START Input records

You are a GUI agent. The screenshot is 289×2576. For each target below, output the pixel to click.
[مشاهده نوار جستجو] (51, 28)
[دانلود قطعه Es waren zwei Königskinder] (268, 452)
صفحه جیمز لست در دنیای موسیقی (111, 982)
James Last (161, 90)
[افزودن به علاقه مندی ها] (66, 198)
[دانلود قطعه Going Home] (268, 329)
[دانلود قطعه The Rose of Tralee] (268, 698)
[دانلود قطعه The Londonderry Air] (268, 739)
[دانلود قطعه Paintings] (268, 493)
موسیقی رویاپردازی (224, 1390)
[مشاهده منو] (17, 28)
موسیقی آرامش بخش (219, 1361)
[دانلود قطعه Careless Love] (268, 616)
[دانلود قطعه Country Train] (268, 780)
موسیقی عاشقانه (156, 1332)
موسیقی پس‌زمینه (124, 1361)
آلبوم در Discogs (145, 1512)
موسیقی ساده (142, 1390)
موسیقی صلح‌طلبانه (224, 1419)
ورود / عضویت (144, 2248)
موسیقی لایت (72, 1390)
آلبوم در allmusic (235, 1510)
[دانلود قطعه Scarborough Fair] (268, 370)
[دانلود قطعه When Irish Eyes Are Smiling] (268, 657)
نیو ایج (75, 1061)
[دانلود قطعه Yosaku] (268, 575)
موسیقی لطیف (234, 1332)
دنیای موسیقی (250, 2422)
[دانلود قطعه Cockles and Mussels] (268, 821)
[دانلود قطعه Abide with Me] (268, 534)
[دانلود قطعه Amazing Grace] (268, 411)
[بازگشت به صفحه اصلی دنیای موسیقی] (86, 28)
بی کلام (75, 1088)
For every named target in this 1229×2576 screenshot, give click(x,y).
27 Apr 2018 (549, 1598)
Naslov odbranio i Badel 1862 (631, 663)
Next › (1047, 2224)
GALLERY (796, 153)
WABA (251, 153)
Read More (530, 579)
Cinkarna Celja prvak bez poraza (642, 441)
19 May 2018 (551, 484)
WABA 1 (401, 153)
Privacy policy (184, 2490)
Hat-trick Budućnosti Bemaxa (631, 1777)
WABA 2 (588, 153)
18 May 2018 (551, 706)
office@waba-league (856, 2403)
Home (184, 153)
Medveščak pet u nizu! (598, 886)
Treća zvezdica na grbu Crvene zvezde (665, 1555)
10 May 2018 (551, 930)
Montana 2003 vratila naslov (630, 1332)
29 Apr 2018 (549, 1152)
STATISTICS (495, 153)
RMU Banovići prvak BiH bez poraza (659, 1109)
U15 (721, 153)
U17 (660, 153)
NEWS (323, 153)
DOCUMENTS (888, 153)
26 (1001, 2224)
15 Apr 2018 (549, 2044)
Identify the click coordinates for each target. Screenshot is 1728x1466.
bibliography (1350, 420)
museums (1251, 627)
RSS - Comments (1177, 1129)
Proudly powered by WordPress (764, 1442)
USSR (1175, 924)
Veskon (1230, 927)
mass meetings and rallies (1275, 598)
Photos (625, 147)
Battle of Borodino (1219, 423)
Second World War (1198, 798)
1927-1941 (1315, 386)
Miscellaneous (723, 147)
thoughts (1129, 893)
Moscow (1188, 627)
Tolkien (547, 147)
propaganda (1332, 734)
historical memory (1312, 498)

END Input records

Your answer should be the full set of records above, restated exactly.

You are a GUI agent. The screenshot is 289×2576. For each target below, output the pixel to click.
[مشاهده نوار جستجو] (51, 28)
[دانلود قطعه Es waren zwei Königskinder] (268, 452)
صفحه جیمز لست در دنیای موسیقی (111, 982)
James Last (161, 90)
[افزودن به علاقه مندی ها] (66, 198)
[دانلود قطعه Going Home] (268, 329)
[دانلود قطعه The Rose of Tralee] (268, 698)
[دانلود قطعه The Londonderry Air] (268, 739)
[دانلود قطعه Paintings] (268, 493)
موسیقی رویاپردازی (224, 1390)
[مشاهده منو] (17, 28)
موسیقی آرامش بخش (219, 1361)
[دانلود قطعه Careless Love] (268, 616)
[دانلود قطعه Country Train] (268, 780)
موسیقی عاشقانه (156, 1332)
موسیقی پس‌زمینه (124, 1361)
آلبوم در Discogs (145, 1512)
موسیقی ساده (142, 1390)
موسیقی صلح‌طلبانه (224, 1419)
ورود / عضویت (144, 2248)
موسیقی لایت (72, 1390)
آلبوم در allmusic (235, 1510)
[دانلود قطعه Scarborough Fair] (268, 370)
[دانلود قطعه When Irish Eyes Are Smiling] (268, 657)
نیو ایج (75, 1061)
[دانلود قطعه Yosaku] (268, 575)
موسیقی لطیف (234, 1332)
دنیای موسیقی (250, 2422)
[دانلود قطعه Cockles and Mussels] (268, 821)
[دانلود قطعه Abide with Me] (268, 534)
[دانلود قطعه Amazing Grace] (268, 411)
[بازگشت به صفحه اصلی دنیای موسیقی] (86, 28)
بی کلام (75, 1088)
For every named target in this 1229×2576 screenshot, give click(x,y).
27 Apr 2018 (549, 1598)
Naslov odbranio i Badel 1862 (631, 663)
Next › (1047, 2224)
GALLERY (796, 153)
WABA (251, 153)
Read More (530, 579)
Cinkarna Celja prvak bez poraza (642, 441)
19 May 2018 (551, 484)
WABA 1 (401, 153)
Privacy policy (184, 2490)
Hat-trick Budućnosti Bemaxa (631, 1777)
WABA 2 (588, 153)
18 May 2018 (551, 706)
office@waba-league (856, 2403)
Home (184, 153)
Medveščak pet u nizu! (598, 886)
Treća zvezdica na grbu Crvene zvezde (665, 1555)
10 May 2018 (551, 930)
Montana 2003 vratila naslov (630, 1332)
29 Apr 2018 (549, 1152)
STATISTICS (495, 153)
RMU Banovići prvak BiH bez poraza (659, 1109)
U15 (721, 153)
U17 (660, 153)
NEWS (323, 153)
DOCUMENTS (888, 153)
26 (1001, 2224)
15 Apr 2018 (549, 2044)
Identify the click coordinates for each target. Screenshot is 1728x1466.
bibliography (1350, 420)
museums (1251, 627)
RSS - Comments (1177, 1129)
Proudly powered by WordPress (764, 1442)
USSR (1175, 924)
Veskon (1230, 927)
mass meetings and rallies (1275, 598)
Photos (625, 147)
Battle of Borodino (1219, 423)
Second World War (1198, 798)
1927-1941 (1315, 386)
Miscellaneous (723, 147)
thoughts (1129, 893)
Moscow (1188, 627)
Tolkien (547, 147)
propaganda (1332, 734)
historical memory (1312, 498)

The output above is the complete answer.